2. De vaststaande feiten

Als door de ene partij gesteld en door de andere partij niet of onvoldoende weersproken staat het volgende tussen partijen vast.

2.1

[verweerster] verhuurt aan [verzoekster] de onroerende zaken aan het adres [adres 1] en [adres 2] te Rotterdam. [adres 1] betreft een bedrijfsruimte, [adres 2] een berging/opslagruimte.

2.2

Op 22 februari 2020 heeft [verzoekster] een verzoekschrift ingediend, waarbij [verweerster] optreedt als verweerster. In deze procedure heeft [verzoekster] het volgende verzocht:

“[…]

Primair: Verzoekster niet-ontvankelijk te verklaren in haar verzoek;

Subsidiair: De termijn waarbinnen het gehuurde moet worden ontruimd te verlengen tot 30 oktober 2021, althans een redelijke termijn; […]”.

2.3

Op 20 november 2020 heeft de kantonrechter van deze rechtbank uitspraak gedaan onder zaaknummer 8347472 VZ VERZ 20-2761. [verzoekster] heeft op 15 december 2020 hoger beroep ingesteld tegen deze beschikking.

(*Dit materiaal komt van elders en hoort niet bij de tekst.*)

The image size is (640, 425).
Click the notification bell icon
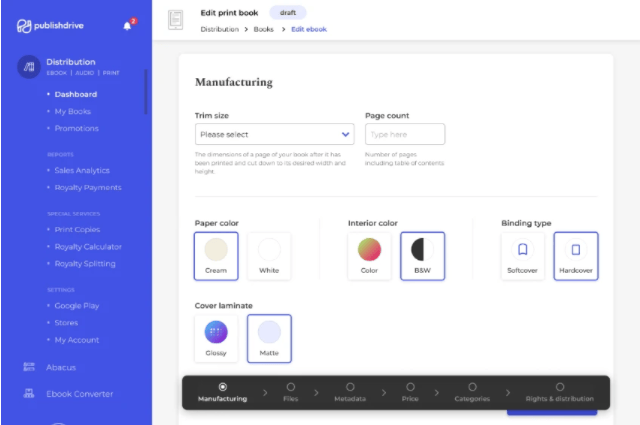click(x=127, y=25)
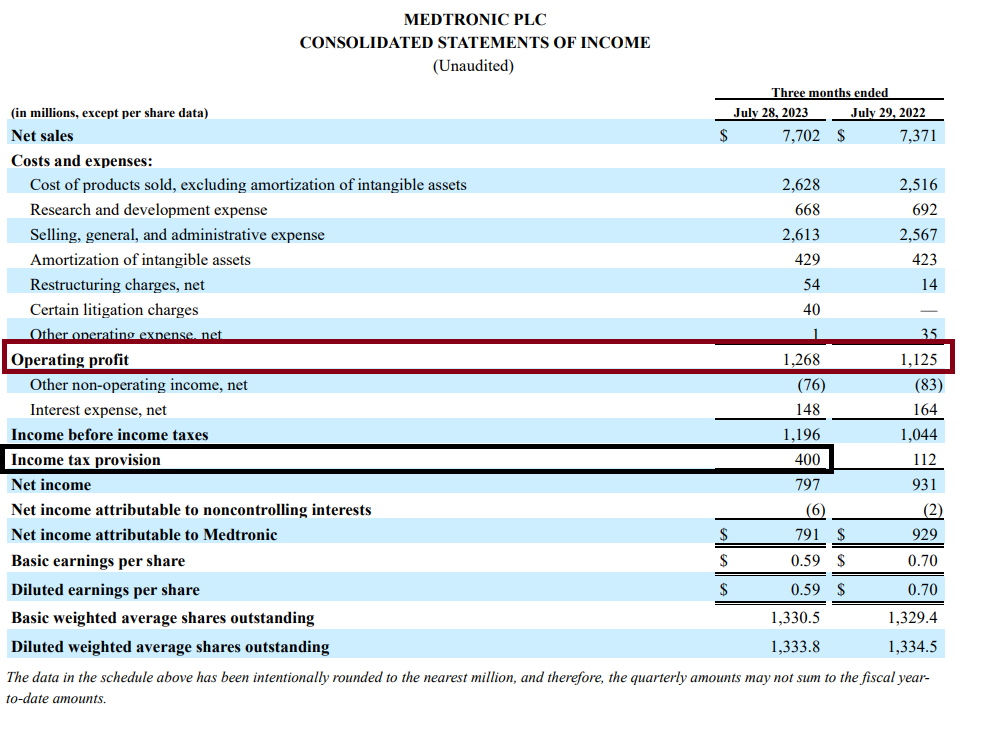The height and width of the screenshot is (732, 988).
Task: Click the MEDTRONIC PLC title heading
Action: click(x=475, y=20)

Deze procedure loopt nog.

3. Het geschil

3.1

[verzoekster] verzoekt voorwaardelijk om bij beschikking, de termijn, waarbinnen ontruiming van de gebouwde onroerende zaak aan het adres [adres 2] te Rotterdam zou moeten plaatsvinden, te verlengen tot één jaar na het eindigen van de huurovereenkomst, onder de voorwaarde dat in de procedure (waarin [verzoekster] op 15 december 2020 in hoger beroep is gekomen tegen de beschikking van 20 november 2020 met zaaknummer: 8347472 VZ VERZ 20-2761), onherroepelijk zal zijn beslist dat er sprake is van bedrijfsruimte als bedoeld in artikel 7:230a BW, met veroordeling van [verweerster] in de proceskosten.

3.2

[verzoekster] legt aan haar voorwaardelijke verzoek ten grondslag dat [verweerster] ’s opzegging in strijd was met artikel 2.1.2 van de huurovereenkomst. Daarnaast is op haar vraag wanneer de huurovereenkomst zou eindigen, door de kantonrechter in bovenvermelde procedure geen antwoord gegeven. Echter, gelet op de op zichzelf duidelijke tekst, kan er geen ander antwoord zijn dan dat er in het geval er uitgegaan moet worden dat er sprake is van een 7:230a BW overeenkomst, 31 oktober 2020 de eerst mogelijke eindigingsdatum is. Van deze datum moet dan ook worden uitgegaan, aldus [verzoekster] .

3.3

[verweerster] betwist het verzoek van [verzoekster] en verweert zich primair door te stellen dat [verzoekster] niet-ontvankelijk is in haar verzoek, op grond van schending van het ne bis in idem-beginsel.

3.4

Voor zover voor de beoordeling van belang, wordt hierna ingegaan op de stellingen waarmee [verzoekster] en [verweerster] het verzoek en het verweer daartegen (verder) onderbouwen.